» TASK PROMPT:
Copy the lines below as they are; omit the images they contain.

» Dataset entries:
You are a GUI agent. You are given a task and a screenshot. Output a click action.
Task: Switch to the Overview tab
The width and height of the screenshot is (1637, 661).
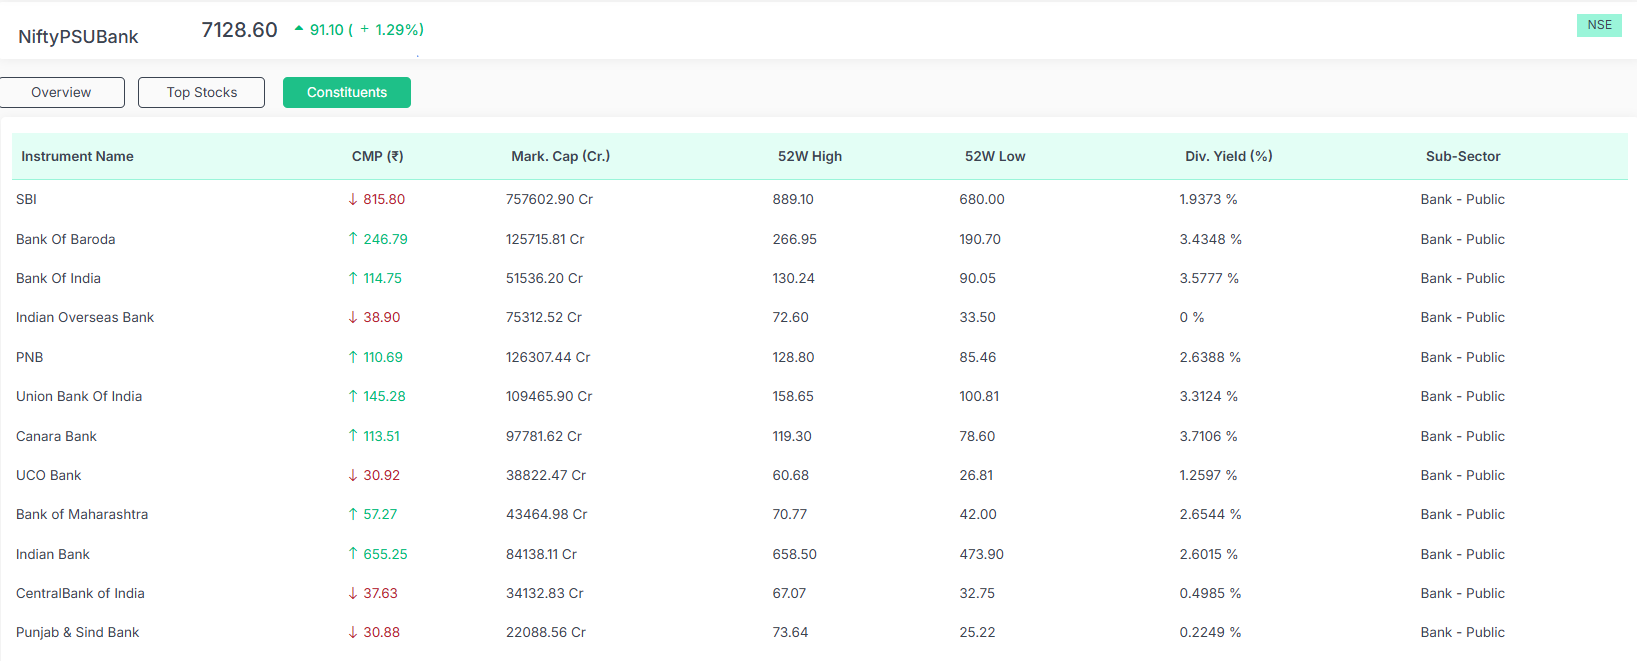(x=61, y=92)
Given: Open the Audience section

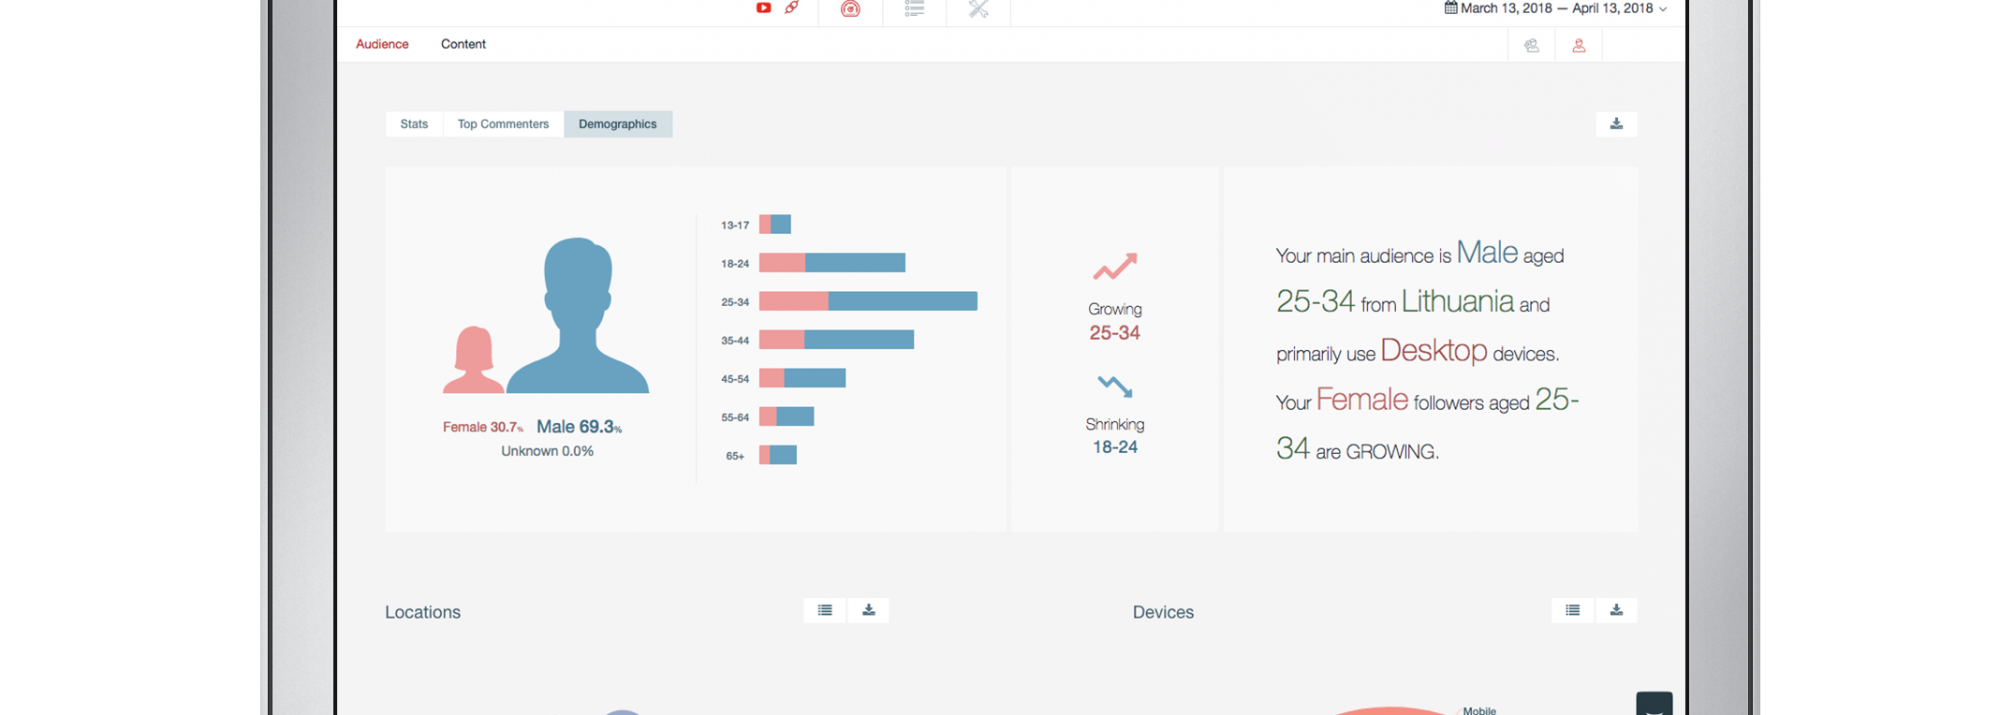Looking at the screenshot, I should click(382, 44).
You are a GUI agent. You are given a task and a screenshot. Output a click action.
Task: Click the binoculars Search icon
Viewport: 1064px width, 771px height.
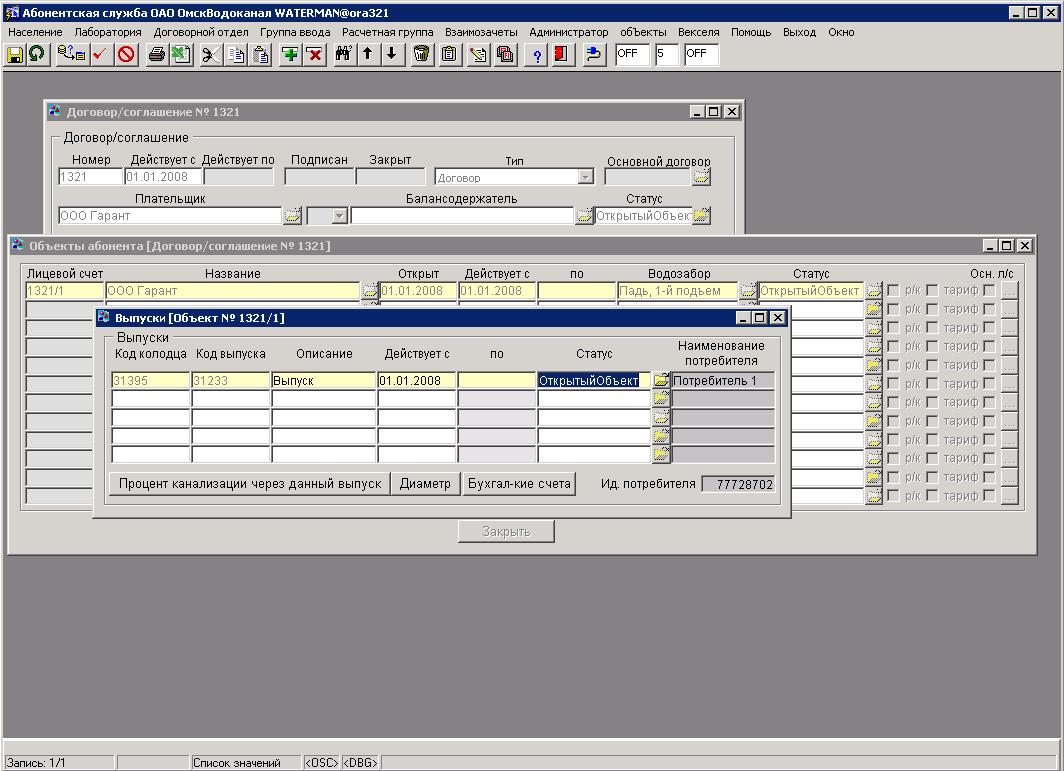343,54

» RESPONSE BELOW:
You are a GUI agent. You are given a task and a screenshot. Output a click action.
Task: Switch to the Overview tab
The width and height of the screenshot is (1637, 661).
(x=61, y=92)
Given: Open the Audience section

Looking at the screenshot, I should click(382, 44).
You are a GUI agent. You are given a task and a screenshot. Output a click action.
Task: Click the binoculars Search icon
Viewport: 1064px width, 771px height.
343,54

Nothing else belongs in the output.